After setting the peripheral electrical stimulus intensity, launch the sensory motor task software routine on a personal computer, or PC1. Next, set the interstimulus interval between the peripheral electrical and TMS stimuli to 21 milliseconds. Position the TMS coil over the first dorsal interosseous, or FDI, motor hotspot and ask the participant to hold a slight contraction of the FDI muscle.

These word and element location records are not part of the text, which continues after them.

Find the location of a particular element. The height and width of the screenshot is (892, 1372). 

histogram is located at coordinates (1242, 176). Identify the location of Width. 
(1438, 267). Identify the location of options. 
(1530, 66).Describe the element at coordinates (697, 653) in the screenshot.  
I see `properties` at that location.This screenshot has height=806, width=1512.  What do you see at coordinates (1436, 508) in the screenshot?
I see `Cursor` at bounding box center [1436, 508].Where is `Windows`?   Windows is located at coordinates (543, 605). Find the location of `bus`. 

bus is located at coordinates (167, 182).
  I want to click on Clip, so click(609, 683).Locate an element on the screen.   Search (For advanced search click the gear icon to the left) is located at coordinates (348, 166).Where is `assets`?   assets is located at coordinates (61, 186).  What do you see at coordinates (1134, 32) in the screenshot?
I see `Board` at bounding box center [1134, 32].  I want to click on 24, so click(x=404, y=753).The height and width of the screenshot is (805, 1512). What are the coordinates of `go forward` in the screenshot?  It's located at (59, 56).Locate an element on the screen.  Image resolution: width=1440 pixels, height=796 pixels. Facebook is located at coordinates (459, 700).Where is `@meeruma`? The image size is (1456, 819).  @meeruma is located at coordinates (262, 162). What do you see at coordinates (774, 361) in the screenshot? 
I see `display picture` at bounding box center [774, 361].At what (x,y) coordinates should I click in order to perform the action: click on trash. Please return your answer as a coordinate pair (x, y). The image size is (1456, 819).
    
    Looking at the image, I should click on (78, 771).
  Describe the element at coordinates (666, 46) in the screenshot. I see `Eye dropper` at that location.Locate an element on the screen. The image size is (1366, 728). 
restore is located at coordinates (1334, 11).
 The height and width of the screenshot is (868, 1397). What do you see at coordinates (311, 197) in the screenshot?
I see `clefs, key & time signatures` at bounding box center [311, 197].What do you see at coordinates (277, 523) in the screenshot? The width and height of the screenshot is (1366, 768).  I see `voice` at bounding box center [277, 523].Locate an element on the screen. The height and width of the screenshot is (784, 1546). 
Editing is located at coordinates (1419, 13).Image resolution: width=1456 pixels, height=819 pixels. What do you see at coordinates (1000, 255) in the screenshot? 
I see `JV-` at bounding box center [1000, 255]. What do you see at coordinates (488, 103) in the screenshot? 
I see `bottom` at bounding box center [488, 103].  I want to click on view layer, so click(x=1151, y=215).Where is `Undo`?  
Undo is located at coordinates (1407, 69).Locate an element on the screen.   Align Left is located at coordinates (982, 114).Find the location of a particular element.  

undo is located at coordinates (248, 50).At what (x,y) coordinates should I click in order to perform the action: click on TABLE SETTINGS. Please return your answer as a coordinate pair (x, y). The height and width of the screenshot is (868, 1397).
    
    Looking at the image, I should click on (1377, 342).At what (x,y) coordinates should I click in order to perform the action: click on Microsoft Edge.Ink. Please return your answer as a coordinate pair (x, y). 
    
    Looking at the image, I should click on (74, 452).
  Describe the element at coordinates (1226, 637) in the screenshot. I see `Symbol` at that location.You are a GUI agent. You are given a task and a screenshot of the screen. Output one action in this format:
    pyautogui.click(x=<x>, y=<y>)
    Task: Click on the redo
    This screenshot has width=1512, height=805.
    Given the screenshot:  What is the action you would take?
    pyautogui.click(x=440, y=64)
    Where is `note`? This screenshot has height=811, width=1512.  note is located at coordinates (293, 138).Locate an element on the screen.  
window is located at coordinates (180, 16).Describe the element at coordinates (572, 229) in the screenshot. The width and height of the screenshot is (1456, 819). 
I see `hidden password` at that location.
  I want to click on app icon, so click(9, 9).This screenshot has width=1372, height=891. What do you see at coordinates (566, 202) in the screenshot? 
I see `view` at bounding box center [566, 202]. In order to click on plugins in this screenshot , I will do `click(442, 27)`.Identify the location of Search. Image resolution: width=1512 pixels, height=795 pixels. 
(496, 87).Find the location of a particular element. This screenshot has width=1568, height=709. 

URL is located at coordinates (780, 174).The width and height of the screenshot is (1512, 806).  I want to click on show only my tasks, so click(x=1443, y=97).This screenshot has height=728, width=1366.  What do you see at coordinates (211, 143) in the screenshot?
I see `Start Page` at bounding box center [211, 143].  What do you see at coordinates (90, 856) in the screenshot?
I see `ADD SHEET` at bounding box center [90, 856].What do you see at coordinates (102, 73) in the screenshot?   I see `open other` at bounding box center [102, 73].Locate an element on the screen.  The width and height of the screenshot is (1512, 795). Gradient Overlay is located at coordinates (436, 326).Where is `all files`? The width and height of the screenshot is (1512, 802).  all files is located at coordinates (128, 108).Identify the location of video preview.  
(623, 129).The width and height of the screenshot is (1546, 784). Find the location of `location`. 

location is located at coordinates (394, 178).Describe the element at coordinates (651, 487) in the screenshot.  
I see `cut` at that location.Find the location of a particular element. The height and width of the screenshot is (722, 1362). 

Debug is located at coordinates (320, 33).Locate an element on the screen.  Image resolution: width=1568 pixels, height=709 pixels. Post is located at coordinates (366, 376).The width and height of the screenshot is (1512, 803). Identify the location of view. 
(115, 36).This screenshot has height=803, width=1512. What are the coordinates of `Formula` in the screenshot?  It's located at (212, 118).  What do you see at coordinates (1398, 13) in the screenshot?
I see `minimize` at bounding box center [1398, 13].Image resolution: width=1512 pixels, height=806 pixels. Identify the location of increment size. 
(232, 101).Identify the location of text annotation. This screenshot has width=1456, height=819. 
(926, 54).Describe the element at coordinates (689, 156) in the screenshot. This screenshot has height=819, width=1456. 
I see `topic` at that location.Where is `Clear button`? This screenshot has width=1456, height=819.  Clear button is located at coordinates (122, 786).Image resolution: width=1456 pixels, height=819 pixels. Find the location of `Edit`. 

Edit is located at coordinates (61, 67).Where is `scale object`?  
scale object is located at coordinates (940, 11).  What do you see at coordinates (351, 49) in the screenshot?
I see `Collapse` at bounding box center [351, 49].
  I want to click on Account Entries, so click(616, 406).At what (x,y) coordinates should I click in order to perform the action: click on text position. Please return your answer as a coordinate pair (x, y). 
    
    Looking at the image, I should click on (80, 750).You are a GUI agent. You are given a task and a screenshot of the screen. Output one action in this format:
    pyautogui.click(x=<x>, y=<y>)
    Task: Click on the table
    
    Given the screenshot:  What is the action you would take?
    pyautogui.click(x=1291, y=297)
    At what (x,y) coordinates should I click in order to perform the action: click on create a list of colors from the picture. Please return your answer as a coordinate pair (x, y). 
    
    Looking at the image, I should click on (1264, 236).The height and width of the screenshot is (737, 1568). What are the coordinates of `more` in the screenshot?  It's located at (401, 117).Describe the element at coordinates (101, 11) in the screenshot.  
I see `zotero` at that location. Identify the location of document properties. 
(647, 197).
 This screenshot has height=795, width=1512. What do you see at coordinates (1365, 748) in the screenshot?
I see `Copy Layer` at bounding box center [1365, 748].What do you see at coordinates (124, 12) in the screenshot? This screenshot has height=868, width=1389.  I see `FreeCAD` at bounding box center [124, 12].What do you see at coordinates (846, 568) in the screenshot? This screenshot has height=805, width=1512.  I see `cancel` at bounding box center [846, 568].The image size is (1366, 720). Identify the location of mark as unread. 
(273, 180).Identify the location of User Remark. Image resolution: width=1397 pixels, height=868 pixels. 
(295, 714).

Keep the desired number of unconditioned and conditioned trials between eight and 24 stimuli per condition. Run the sensory motor task software routine to control the sensory motor task and send the behavior-locked digital triggers to the peripheral and CTMS stimulators. Repeat the procedure for the AP-30 current configuration using the coil that induces AP current in the brain.
The average effect of the peripheral electrical conditioning stimulus is to suppress the corticospinal output elicited by the TMS stimulus as shown by the smaller raw average peak-to-peak MEP amplitudes in the conditioned MEPs compared to the unconditioned MEPs and short-latency afferent inhibition, or SAI, ratios of less than one. The longer MEP onset latency for the AP-30 SAI reflects the longer latency of the input to the corticospinal neuron. In differential effects, the PA-120 SAI was similarly enhanced for an index finger response regardless of whether the participant was queued to the index finger or required to remap their response to the index finger following an invalid queue to a non-index finger.
In contrast, the AP-30 SAI appears to be differentially modulated based on whether the invalid queue required a remap away or toward the index finger.